No FDA Warnings for Prolia Femur Fractures

January 3, 2013 — The U.S. Food and Drug Administration (FDA) and the European Medicines Agency (EMA) have not issued warnings about the risk of atypical femur fractures associated with the osteoporosis drug Prolia (denosumab), despite the fact that the drug is sold Europe and the United States.

In November 2012, a health advisory was published by Health Canada. No cases of Prolia femur fractures had been reported in the country. The drug company that manufactures Prolia, Amgen, has updated the side effect information on the drug and sent a letter to doctors to warn about the risk.

During clinical trials of Prolia, researchers confirmed cases of atypical femur fractures in patients being treated with Prolia. Although the cases were rare (less than one out of 10,000 people on the drug), the fractures can occur with little or no warning.

Health experts recommend that patients who are taking Prolia should be aware of the symptoms of a femur fracture, including unusual pain in the hip, thigh, or groin area. Patients should seek medical attention if they suffer these symptoms, and they should be evaluated for an incomplete femur fracture. Pain may occur several weeks before a complete fracture.

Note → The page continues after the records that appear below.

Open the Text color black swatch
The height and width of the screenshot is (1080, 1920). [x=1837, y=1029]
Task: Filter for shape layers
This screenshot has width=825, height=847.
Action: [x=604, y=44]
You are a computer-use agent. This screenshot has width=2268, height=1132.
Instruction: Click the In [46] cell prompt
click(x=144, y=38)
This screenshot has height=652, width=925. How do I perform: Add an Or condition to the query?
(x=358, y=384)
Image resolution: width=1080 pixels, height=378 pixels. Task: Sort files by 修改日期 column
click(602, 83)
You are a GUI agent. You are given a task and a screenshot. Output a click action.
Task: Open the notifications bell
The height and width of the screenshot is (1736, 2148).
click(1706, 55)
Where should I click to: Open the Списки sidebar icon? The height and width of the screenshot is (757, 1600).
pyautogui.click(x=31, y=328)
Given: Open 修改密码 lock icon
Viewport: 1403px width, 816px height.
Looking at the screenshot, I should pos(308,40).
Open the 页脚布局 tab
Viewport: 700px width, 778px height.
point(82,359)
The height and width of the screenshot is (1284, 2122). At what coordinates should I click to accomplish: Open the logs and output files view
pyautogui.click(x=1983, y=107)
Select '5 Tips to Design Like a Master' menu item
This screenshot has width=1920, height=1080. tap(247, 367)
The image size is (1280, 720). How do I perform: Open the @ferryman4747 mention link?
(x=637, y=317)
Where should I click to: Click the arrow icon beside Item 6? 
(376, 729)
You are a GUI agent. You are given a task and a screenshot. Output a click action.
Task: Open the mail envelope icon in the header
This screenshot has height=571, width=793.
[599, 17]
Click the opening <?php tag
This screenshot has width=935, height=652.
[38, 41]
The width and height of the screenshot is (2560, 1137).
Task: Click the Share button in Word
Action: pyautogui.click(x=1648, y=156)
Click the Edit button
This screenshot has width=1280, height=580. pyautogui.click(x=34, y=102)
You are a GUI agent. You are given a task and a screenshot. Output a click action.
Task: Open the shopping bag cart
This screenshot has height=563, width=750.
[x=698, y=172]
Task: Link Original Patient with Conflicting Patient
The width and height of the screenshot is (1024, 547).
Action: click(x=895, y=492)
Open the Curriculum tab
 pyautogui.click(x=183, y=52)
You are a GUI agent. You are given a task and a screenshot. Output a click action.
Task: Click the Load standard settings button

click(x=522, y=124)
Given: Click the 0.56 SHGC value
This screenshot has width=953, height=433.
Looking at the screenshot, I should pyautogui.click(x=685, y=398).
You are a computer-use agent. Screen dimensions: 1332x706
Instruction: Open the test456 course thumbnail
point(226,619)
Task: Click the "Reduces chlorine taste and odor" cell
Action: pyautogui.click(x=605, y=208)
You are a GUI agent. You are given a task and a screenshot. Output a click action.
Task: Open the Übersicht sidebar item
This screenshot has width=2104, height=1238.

The problem with Prolia is similar to that of Fosamax and other drugs used to treat osteoporosis. The drugs suppress bone remodeling, which can potentially contribute to severe bone injuries, including Osteonecrosis of the Jaw (ONJ), atypical femur fractures, and delayed healing of fractures that occur. Merck, the manufacturer of Fosamax, is currently facing hundreds of lawsuits from people who suffered these injuries.

Prolia is a twice-yearly injectable medication that is used to reduce the risk of bone fractures in post-menopausal women who are at risk of bone fractures due to osteoporosis. It can also increase bone mass.